→ WORK TO COMPLETE
Retype every line from the top of the entries down to the one with "Privacy Policy (76, 2326)", both included, and skip the pictures.
○ ○ ○ ○ ○
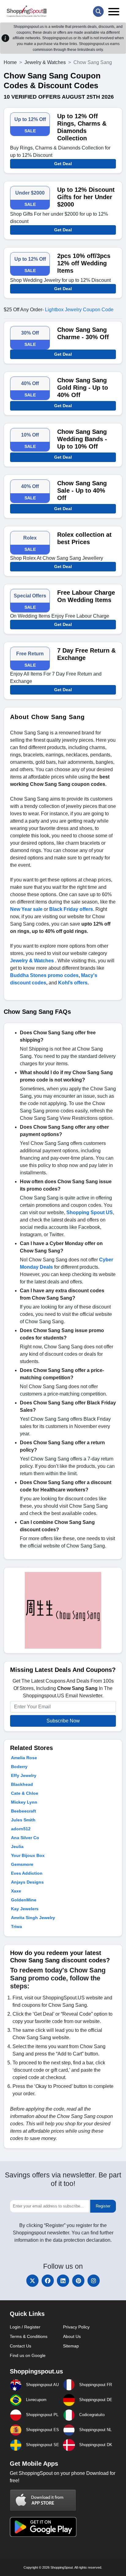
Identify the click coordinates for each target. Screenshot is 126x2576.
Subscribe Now (63, 1720)
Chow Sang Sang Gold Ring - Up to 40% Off (82, 387)
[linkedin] (63, 2281)
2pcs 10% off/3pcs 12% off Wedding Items (83, 263)
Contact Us (20, 2345)
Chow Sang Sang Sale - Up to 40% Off (82, 490)
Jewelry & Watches (45, 62)
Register (103, 2206)
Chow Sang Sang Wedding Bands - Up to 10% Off (82, 439)
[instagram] (93, 2281)
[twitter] (32, 2281)
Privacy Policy (76, 2326)
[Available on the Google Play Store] (43, 2526)
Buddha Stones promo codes (44, 975)
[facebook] (48, 2281)
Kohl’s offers (72, 982)
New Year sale (26, 909)
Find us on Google (28, 2355)
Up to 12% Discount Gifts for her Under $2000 (86, 197)
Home (10, 62)
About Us (72, 2336)
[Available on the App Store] (43, 2500)
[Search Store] (98, 11)
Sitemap (71, 2345)
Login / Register (25, 2326)
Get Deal (63, 163)
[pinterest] (78, 2281)
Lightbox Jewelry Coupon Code (79, 309)
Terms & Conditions (28, 2336)
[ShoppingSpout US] (26, 11)
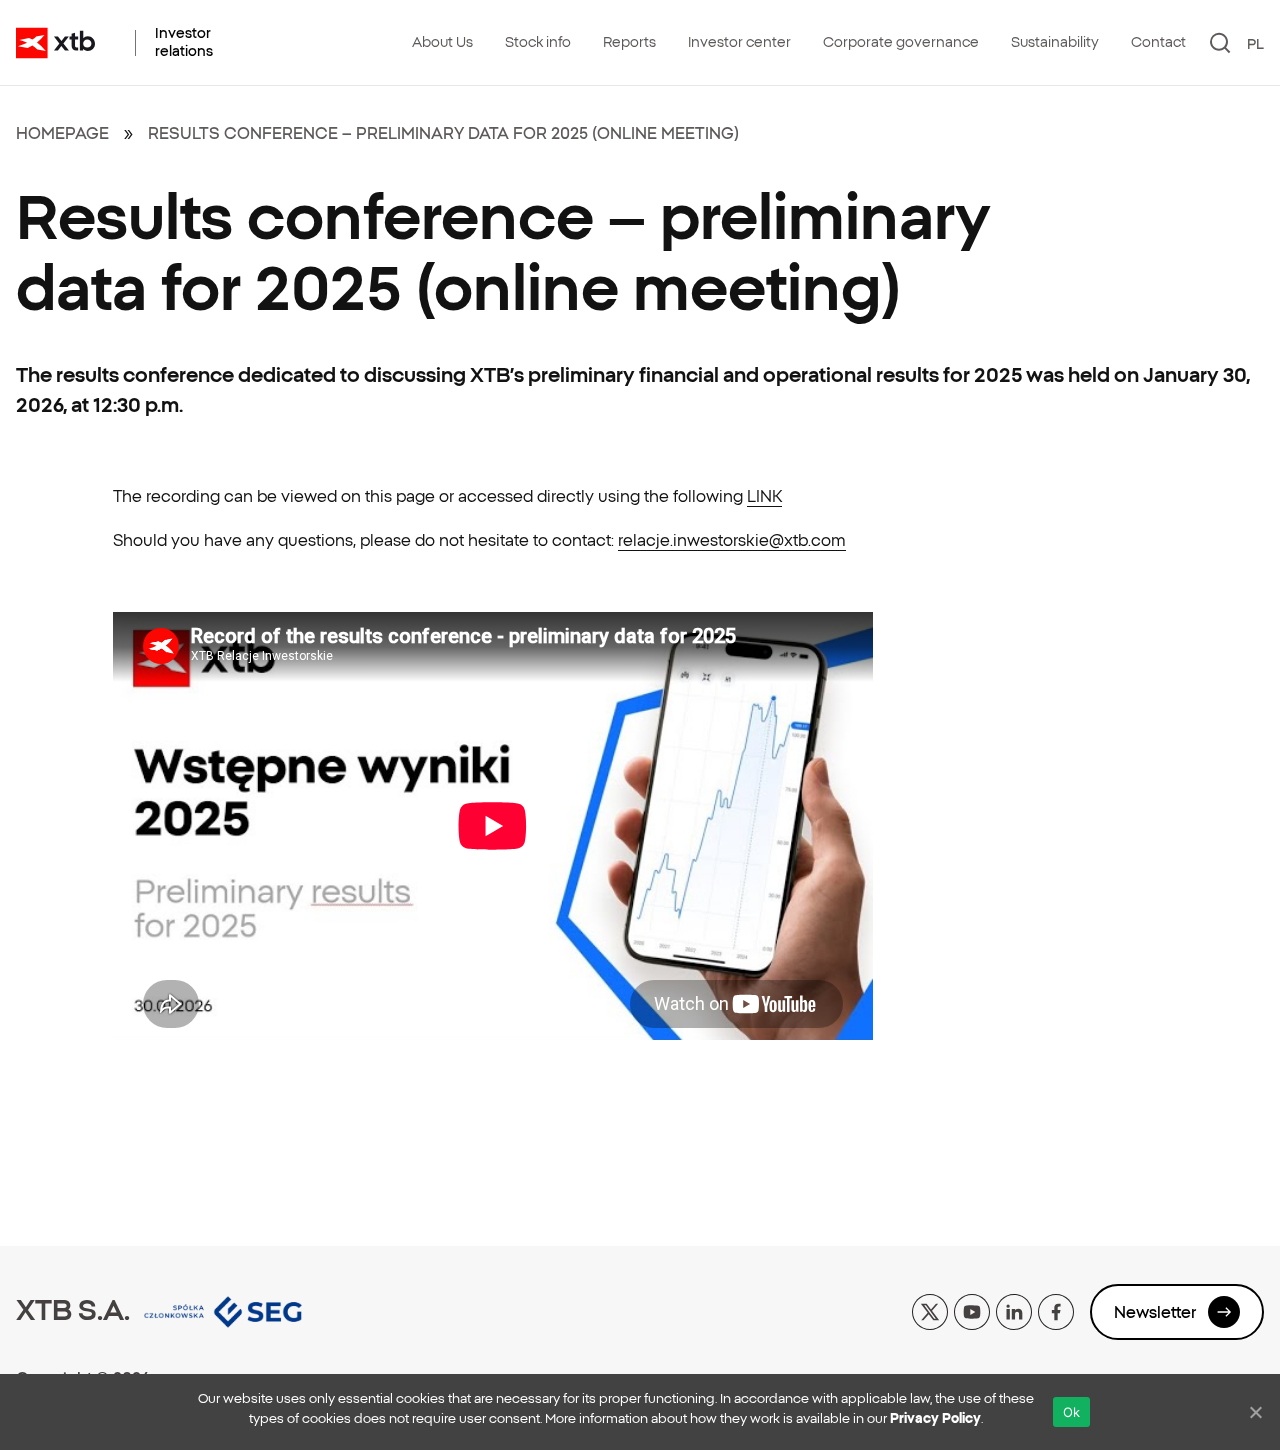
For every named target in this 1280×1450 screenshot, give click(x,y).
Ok (1072, 1412)
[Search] (1220, 43)
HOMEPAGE (62, 133)
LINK (764, 496)
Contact (1158, 42)
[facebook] (1056, 1310)
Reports (629, 42)
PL (1255, 44)
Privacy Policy (935, 1418)
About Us (442, 42)
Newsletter (1155, 1312)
○ ○ ○ ○ ○
→ REPLY
Identify the click coordinates for each target. Screenshot is 126x2576.
Subscribe Now (63, 1720)
Chow Sang Sang Gold Ring - Up to 40% Off (82, 387)
[linkedin] (63, 2281)
2pcs 10% off/3pcs 12% off Wedding Items (83, 263)
Contact Us (20, 2345)
Chow Sang Sang Sale - Up to 40% Off (82, 490)
Jewelry & Watches (45, 62)
Register (103, 2206)
Chow Sang Sang Wedding Bands - Up to 10% Off (82, 439)
[instagram] (93, 2281)
[twitter] (32, 2281)
Privacy Policy (76, 2326)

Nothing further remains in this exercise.